Gerald W. Lewis at the age of 20 when he enlisted in the Canadian Navy. 1943.
Mr. Lewis with a three month beard after a trip out on a Navy ship. Mr. Lewis served on the HMCS Brantford, a corvette, and the HMCS Nipigon, a minesweeper.
Pocket guides that Mr. Lewis carried with him while he was in the Navy: (left) the Naval pocket manual and a pocket Bible.
VE-Day in Halifax, Nova Scotia.
Gerald and Ruth Lewis on their wedding day: March 26, 1945.
"We were in Halifax on V-E Day, which was an experience"
I joined up as a stoker in Kingston, Ontario. I had been working in defence work, building anti-aircraft guns and anti-tank guns in Peterborough for two years. After I graduated from a machine shop course, they just automatically sent us up there. They said, "You can't go in the service." It kind of delayed getting into the service, but when I did join up I carried on and I ended up being in the ERA when I got out.
I served on the Corvette, the [HMCS] Brantford, and the minesweeper, the [HMCS] Nipigon, and I was slated to go on the [HMCS] Ontario, which was a Cruiser that was coming over from England. By the time they discharged me, the Ontario hadn't arrived here yet, but it's probably just as well.
I was granted the Atlantic Star for the Battle of the Atlantic. We were just out there and back, and we went out to pick up survivors from a big merchant ship that burned. By the time we got there, there were no survivors, but it was quite an experience. Most of my time was spent around Halifax. I don't even know my way around Halifax anymore because of the expansion and the building. During the war, it was all pretty well wooden structures down the main street.

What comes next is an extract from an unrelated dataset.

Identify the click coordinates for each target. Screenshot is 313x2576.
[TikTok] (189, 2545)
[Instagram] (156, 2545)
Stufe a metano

We were in Halifax on V-E Day, which was an experience. I was actually on leave on V-E Day, but we were called back to the ship that night, and of course didn't get out for another couple of days. I didn't really know what was going on downtown, but it was a terrible mess, the day of V-E Day. They upset a tram car and set fire to it. The fire department came along to put it out and they chopped the hoses. Then all the break-ins and stuff on V-E Day itself. The plate glass… it's a wonder there weren't more people injured or killed. The looting went on, but the Navy of course wasn't involved in the looting. You couldn't steal something and take it back aboard the ship. It was a big celebration. Out of control.
I was doing discharge routine when V-J Day came along. We got browned off for shore patrol that day, but everything was fine. There were no problems on V-J Day.